A violência em Aleppo aprofundou uma das principais fraturas na Síria, onde a promessa do presidente Ahmed al-Sharaa de unificar o país sob uma única liderança, após 14 anos de guerra, enfrentou a resistência das forças curdas que desconfiam de seu governo liderado pelos islamitas.
Os Estados Unidos e outras potências mundiais comemoraram um cessar-fogo mais cedo na semana, mas as forças curdas se recusaram a deixar a última fortaleza de Sheikh Maksoud, conforme o acordo. O exército da Síria disse que realizará uma operação terrestre para expulsá-los e vasculhou o bairro neste sábado.
Repórteres da Reuters viram dezenas de homens, mulheres e crianças saindo do bairro a pé. As tropas sírias os colocaram em ônibus e disseram que eles seriam levados para abrigos para deslocados. Mais de 140.000 pessoas já foram deslocadas pelos combates desta semana.
Mais tarde, repórteres da Reuters viram as forças de segurança colocarem mais de 100 homens em trajes civis em ônibus.
Oficiais de segurança sírios no local os identificaram como membros das forças de segurança interna curdas, conhecidas como Asayish, e disseram que eles haviam se rendido.

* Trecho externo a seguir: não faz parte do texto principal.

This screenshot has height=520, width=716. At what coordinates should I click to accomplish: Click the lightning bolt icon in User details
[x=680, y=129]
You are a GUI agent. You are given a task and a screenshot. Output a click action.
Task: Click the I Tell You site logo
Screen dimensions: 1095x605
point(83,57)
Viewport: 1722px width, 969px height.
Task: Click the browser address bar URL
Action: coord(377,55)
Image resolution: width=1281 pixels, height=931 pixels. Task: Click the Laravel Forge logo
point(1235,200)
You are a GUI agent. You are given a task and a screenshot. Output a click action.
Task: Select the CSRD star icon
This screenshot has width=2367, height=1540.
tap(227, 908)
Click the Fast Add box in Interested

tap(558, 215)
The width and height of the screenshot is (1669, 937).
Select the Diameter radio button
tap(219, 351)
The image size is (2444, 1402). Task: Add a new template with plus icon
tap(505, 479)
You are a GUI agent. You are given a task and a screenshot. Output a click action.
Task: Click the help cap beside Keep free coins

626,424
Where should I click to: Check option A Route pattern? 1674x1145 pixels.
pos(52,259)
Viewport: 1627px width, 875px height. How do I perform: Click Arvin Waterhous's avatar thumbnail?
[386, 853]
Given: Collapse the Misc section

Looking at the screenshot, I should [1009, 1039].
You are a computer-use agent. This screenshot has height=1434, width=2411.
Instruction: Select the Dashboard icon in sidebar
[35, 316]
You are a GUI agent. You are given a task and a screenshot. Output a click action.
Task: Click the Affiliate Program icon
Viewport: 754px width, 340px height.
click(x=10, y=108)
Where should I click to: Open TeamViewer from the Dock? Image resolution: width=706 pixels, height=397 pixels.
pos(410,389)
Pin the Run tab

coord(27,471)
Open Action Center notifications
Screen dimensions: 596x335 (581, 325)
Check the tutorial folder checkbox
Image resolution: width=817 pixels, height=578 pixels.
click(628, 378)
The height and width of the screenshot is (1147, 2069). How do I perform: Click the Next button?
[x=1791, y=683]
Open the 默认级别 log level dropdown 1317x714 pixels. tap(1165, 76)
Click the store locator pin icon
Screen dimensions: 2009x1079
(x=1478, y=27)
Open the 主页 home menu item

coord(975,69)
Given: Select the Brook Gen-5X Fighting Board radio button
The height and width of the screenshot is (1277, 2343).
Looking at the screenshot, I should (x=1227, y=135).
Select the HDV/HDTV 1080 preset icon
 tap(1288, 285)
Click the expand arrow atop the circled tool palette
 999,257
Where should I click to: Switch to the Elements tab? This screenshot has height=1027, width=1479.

Mais tarde, os Asayish negaram que qualquer um dos que deixaram Aleppo fosse combatente, dizendo que todos eram civis que haviam sido deslocados à força.
Três fontes de segurança sírias disseram à Reuters que um grupo de combatentes curdos, incluindo alguns comandantes e suas famílias, foi levado secretamente de Aleppo durante a noite para o nordeste do país.
Combatentes curdos ainda estavam escondidos em um hospital em Sheikh Maksoud no sábado, segundo fontes de segurança. As Forças Democráticas da Síria (SDF), a principal força curda, disseram que estavam travando batalhas de rua contra as forças do governo, acusando-as de bombardear indiscriminadamente a infraestrutura civil, incluindo o hospital, onde civis estavam se abrigando.